Nobody is perfect, and it’s a rare person who hasn’t had a single financial misstep. Nonetheless, it’s frustrating for many to discuss finances. It’s actually one of the most commonly-cited top reasons that people get divorced or break up. The actual roots of the complication probably lie in something deeper--control, security, self-esteem, etc.--but it usually manifests itself through money discussions.
Regardless of where the roots of a blow up over finances might come from, the best way to avoid a fight coming out of a discussion about finances is to keep the communications open and honest. Money Under Thirty offers these five tips to have better conversation about money with your partner:
1. Agree to Disagree
Everyone inherently views certain things in different ways, and money is one of those things. The key is understanding those different views and learning how to work together. For example, your partner might see an opportunity to make a large purchase with zero interest as a can’t miss opportunity. You might prefer to wait and save the money to buy it outright versus spreading the loan out and potentially paying a high interest rate if you can’t make the payments. Talk with your partner about the pros and cons and get on the same page. You’re both *right* in a sense, you just need to go with the option that makes sense for each individual situation.

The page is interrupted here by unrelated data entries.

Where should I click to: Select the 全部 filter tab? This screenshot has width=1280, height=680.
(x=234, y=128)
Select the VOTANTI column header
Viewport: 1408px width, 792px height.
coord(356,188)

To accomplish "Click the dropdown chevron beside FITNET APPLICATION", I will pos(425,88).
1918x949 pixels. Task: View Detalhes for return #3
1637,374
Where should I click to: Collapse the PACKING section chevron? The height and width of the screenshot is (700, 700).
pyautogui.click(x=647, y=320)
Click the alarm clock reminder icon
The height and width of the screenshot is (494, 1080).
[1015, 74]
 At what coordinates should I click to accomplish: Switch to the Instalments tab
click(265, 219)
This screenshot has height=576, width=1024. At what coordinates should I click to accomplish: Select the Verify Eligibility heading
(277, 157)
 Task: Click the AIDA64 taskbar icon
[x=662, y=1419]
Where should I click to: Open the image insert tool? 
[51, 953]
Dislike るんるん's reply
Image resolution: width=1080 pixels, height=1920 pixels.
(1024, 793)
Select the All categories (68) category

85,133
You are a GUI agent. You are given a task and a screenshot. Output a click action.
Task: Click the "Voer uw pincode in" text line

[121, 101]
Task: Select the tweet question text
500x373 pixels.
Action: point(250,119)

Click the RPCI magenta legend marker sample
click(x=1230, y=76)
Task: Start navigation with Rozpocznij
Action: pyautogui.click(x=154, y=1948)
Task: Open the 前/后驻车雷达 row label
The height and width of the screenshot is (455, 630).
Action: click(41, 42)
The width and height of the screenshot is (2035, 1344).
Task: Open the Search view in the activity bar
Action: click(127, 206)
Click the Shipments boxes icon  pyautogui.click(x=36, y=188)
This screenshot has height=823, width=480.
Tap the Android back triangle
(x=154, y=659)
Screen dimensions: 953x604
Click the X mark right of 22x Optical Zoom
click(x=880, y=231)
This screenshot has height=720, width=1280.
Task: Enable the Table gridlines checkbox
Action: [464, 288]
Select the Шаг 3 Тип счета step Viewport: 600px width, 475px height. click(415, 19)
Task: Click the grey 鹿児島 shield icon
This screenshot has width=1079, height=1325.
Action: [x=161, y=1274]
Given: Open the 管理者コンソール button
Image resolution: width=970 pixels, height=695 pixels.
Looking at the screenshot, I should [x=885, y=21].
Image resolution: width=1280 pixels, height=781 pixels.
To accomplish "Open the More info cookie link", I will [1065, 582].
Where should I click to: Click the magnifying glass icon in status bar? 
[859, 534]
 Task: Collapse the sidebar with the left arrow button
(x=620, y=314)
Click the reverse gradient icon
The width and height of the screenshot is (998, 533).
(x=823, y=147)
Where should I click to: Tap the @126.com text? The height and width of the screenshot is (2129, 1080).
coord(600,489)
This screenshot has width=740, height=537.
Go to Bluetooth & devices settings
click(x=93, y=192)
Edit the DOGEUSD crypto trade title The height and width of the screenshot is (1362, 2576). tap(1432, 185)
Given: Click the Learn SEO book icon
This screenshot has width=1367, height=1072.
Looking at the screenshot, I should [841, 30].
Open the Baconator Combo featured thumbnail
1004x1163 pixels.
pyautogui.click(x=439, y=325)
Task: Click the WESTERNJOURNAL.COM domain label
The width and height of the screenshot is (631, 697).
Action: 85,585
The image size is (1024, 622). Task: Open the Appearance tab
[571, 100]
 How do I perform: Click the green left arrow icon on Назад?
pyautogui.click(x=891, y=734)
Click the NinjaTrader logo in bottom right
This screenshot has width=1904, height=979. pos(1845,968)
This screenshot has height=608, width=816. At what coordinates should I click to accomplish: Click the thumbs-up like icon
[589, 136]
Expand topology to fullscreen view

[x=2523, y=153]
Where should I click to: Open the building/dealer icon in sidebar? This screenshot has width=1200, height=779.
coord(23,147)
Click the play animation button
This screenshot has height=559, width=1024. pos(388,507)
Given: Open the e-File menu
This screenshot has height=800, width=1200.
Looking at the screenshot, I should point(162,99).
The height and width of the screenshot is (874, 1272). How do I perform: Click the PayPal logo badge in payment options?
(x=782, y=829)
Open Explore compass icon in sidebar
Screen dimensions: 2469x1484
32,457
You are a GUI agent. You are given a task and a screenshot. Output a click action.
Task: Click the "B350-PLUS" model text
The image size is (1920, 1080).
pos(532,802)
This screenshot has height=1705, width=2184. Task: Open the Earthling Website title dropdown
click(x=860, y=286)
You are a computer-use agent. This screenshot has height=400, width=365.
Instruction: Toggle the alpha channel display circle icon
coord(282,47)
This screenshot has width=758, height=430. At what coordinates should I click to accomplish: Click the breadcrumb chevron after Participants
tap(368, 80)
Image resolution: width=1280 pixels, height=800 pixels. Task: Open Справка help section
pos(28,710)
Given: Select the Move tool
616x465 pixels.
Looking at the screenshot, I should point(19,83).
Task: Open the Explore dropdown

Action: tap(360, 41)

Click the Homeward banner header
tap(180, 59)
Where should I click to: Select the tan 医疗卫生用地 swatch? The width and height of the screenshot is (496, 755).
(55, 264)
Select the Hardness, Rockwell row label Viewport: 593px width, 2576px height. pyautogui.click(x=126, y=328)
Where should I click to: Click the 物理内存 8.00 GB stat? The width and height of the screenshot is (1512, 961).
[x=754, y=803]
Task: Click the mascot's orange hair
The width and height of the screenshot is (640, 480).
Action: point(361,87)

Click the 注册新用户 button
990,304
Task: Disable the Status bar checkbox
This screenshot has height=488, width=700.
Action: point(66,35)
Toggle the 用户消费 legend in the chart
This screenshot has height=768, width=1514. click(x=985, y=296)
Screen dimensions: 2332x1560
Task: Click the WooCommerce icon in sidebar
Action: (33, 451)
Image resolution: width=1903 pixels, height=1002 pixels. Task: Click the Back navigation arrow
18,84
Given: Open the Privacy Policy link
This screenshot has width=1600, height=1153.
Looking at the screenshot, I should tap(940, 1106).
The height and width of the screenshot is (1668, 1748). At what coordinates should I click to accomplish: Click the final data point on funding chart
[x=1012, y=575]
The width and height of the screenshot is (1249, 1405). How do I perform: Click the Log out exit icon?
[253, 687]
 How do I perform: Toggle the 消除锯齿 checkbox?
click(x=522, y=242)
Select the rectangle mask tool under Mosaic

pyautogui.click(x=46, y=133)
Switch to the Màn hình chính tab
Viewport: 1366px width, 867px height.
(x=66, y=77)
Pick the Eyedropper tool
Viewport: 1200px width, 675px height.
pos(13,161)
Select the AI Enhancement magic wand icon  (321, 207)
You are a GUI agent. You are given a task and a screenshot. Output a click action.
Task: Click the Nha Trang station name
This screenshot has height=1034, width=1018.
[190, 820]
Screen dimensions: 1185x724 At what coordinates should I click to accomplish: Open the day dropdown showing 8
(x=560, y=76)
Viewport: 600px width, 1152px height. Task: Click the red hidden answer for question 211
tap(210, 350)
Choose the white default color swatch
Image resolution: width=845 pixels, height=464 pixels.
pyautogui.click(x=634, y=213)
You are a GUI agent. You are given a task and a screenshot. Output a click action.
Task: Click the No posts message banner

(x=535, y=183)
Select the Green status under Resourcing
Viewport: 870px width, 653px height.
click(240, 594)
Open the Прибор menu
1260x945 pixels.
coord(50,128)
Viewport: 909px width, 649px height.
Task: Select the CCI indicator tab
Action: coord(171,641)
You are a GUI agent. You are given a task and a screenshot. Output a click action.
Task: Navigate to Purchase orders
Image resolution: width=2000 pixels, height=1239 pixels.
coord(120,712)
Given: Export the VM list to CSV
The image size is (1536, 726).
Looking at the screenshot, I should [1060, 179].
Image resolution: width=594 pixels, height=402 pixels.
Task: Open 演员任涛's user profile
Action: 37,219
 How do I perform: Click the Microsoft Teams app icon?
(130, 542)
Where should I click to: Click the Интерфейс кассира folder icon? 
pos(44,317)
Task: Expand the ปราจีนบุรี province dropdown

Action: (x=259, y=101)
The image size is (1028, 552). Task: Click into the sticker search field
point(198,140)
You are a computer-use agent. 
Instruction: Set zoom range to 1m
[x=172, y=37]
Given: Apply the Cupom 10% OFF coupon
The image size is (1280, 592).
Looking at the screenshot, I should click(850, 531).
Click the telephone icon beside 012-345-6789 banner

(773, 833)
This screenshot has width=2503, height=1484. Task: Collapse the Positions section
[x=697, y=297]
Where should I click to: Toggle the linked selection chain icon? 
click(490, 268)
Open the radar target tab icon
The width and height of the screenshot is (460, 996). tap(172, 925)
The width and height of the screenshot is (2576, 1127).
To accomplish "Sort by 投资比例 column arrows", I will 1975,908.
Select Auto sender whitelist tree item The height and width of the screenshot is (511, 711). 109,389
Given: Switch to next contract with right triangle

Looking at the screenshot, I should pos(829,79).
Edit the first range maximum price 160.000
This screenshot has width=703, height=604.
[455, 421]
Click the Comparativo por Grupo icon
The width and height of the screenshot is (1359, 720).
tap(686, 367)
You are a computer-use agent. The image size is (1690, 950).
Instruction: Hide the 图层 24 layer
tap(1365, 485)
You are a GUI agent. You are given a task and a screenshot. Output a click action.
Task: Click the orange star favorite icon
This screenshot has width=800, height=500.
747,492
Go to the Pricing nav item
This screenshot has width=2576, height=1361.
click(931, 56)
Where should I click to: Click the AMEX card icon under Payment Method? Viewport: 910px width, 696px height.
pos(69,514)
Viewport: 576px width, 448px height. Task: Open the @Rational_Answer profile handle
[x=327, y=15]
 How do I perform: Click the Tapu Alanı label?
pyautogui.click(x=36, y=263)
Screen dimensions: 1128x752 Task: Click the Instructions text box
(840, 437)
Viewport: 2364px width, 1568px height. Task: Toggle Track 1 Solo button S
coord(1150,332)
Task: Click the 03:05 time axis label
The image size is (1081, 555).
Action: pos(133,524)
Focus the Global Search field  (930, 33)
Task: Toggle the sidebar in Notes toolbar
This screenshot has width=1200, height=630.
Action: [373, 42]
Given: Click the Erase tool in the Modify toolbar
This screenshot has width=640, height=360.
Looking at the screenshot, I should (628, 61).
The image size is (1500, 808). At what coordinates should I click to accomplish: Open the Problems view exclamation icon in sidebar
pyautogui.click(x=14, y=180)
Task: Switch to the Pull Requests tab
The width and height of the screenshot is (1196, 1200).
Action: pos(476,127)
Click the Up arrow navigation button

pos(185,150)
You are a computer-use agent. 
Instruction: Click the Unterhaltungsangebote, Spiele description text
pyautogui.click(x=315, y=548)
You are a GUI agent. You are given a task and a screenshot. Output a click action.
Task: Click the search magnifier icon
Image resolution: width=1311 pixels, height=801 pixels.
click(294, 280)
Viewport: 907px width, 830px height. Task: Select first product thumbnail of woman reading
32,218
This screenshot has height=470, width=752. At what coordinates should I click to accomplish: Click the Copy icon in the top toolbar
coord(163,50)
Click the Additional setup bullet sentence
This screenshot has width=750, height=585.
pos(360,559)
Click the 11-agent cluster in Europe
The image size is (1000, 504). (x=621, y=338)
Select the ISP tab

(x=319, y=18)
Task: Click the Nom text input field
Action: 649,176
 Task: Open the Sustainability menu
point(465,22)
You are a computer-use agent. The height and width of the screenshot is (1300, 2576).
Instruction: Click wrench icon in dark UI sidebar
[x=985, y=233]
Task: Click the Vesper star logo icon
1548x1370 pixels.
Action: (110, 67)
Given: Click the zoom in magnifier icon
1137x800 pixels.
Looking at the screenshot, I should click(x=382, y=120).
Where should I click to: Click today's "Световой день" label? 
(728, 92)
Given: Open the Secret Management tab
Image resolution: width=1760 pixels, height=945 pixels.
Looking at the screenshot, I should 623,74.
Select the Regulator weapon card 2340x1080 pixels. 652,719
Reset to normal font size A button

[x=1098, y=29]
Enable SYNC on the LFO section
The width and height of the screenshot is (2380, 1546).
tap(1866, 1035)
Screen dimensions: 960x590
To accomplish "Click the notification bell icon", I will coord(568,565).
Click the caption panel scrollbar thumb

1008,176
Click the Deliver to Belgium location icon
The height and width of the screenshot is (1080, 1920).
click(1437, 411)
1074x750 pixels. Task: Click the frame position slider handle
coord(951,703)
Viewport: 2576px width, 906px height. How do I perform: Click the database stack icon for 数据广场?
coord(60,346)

2. Don’t Make It A Big Deal
You don’t need to have a big money talk every day, but having a small touch base regularly can help avoid surprises and issues down the road. If you wait until something is wrong (or worse, something you’ve hid becomes public)then it leads to other feelings - or worse, more fights. Make money discussions part of your regular discussions and it loses some of its mystery.
3. Utilize Your Strengths
Focus on the positives each of you bring to the table when it comes to finances. If one of you is a natural bookkeeper, then allow them to run the numbers and take the lead on the bills. If the other one is a little more practical and less impulsive about purchases, they can hold onto the debit card and steer the long term planning.
4. Talk About Value
Understand the things your partner values and vice versa. For example, if you love live music then dropping a large sum on Beyoncé tickets doesn’t seem like an unnecessary or useless expense. By that same token, though, if your partner drops the same sum on a wardrobe update--something on which they place high value--you need to understand that. Make sure you understand what each of you values rather than strictly going by the numbers.
How serious is financial infidelity? For some couples, it’s equivalent to cheating. The damage it can cause is real and can cause distrust and stress in relationships. The answer to avoiding this is easy: tell the truth. Bring these values to your conversations about money and any financial woes in your relationship is sure to get better. Be honest and understanding, and most importantly, do so without judgement. Money is only a touchy subject if you let it be.